En cette année faste, notre deuxième chaine suprarégionale diffuse pour quelques semaines le magnifique documentaire réalisé par Clarke et Costelle, commenté par Kassovitz et intitulé « Apolcalypse : la 1 guerre mondiale », documentaire colorisé qui a pour principal point fort la mise en avant de la constellation d’événements qui ont mené des millions d’hommes sur le front et des millions de femmes en usine. Le couple Clarke et Costelle avait déjà traité la 2 guerre sous l’aspect de la stratégie militaire et celui de l’effet papillon, mettant là aussi en avant la chaine des événements ayant conduit à la mort de millions de soldats, mais également à la solution finale, symbole du « talent humain » lorsqu’il s’agit d’industrialiser la connerie, la haine et la cruauté.
Loin de moi l’idée de refaire l’Histoire – elle ne se refait pas, elle est ce qu’elle est, et je ne suis pas historienne, mais blogueuse – étant née dans une période plutôt faste (chute du communisme, ouverture des frontières, construction de l’Europe, etc.) au point de vue des libertés et de l’accès à l’information. Et c’est justement parce que ma génération, celle qui précède et celle qui suit a accès à l’information, aux documents sous forme de texte, de vidéo, d’enregistrement audio, bref, que nous savons comment et pourquoi ce qui s’est produit s’est produit que je ne nous trouve pas d’excuse aujourd’hui.

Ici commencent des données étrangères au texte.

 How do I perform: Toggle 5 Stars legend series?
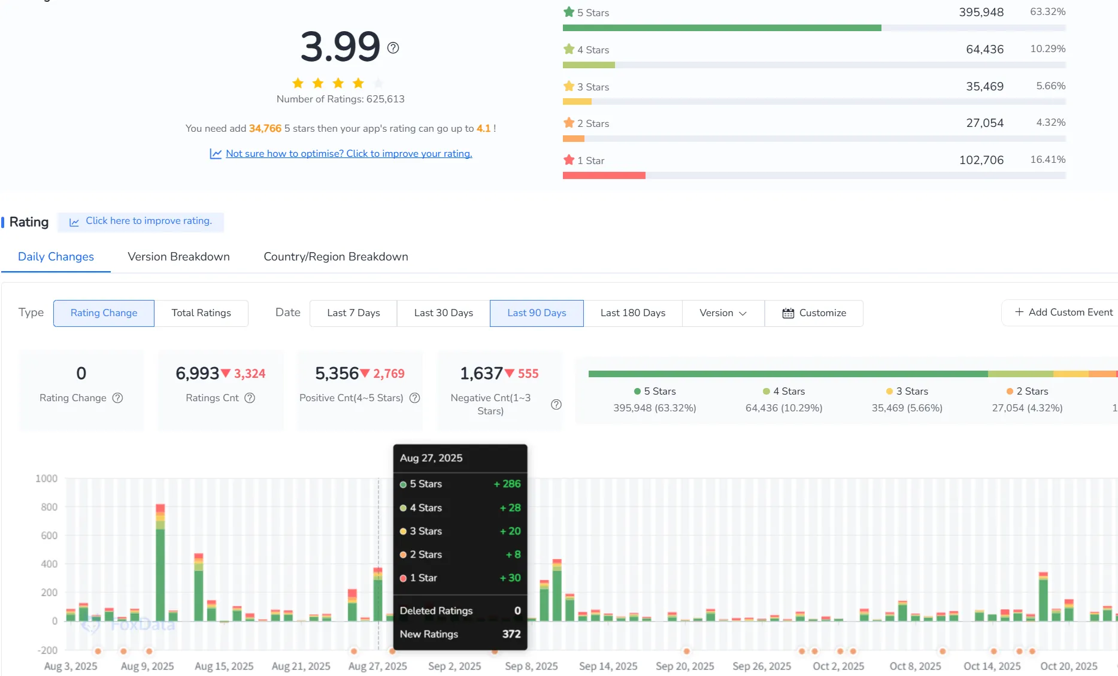click(x=654, y=392)
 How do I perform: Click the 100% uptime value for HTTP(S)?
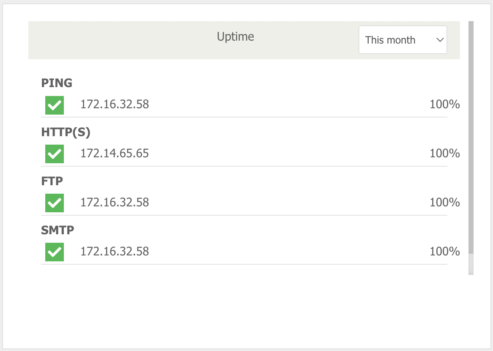[x=444, y=154]
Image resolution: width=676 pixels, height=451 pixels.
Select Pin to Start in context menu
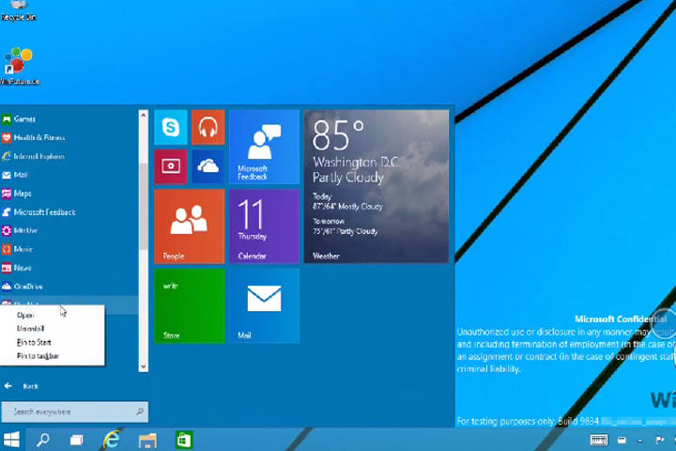pyautogui.click(x=35, y=342)
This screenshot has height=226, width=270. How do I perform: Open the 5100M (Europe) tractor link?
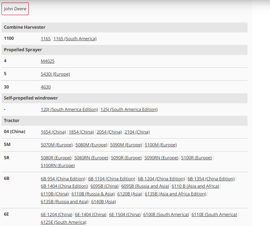[x=161, y=145]
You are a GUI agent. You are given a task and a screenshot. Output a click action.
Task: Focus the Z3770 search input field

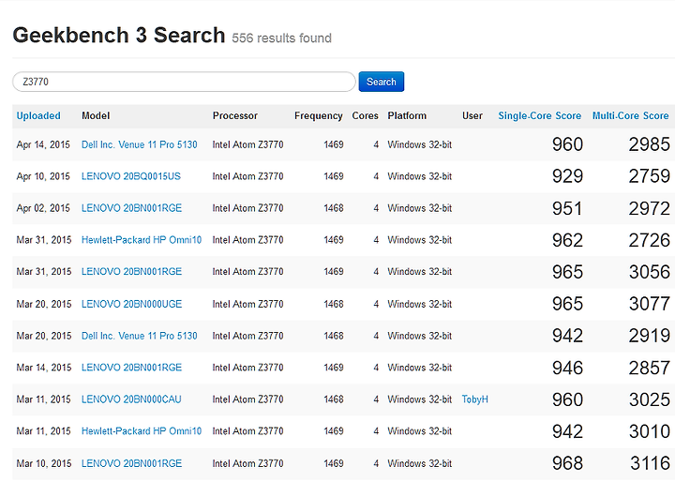184,82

Depuis plusieurs semaines, voire plusieurs mois, à chaque fois qu’une information paraît sur mes réseaux sociaux traitant d’Israël, de la Palestine, des Musulmans, des Juifs, ou encore des Russes, qu’un article traite le sujet de l’homosexualité, du handicap, des femmes, des enfants, des gros, des petits, des maigres, les commentaires se font violents, virulents, agressifs, menaçants, insultants ; parce que, derrière son écran, paradoxalement, l’internaute vit les choses en temps réel, sans distance avec ce qui est dit, sans s’interroger sur l’émetteur, sans s’interroger sur lui-même, sur les motivations qui le poussent à s’insurger, à attaquer ; parce que, protégé par l’apparente virtualité de l’écosystème digital, il oublie toute notion de savoir-vivre, d’éducation et de respect à l’égard de l’Autre.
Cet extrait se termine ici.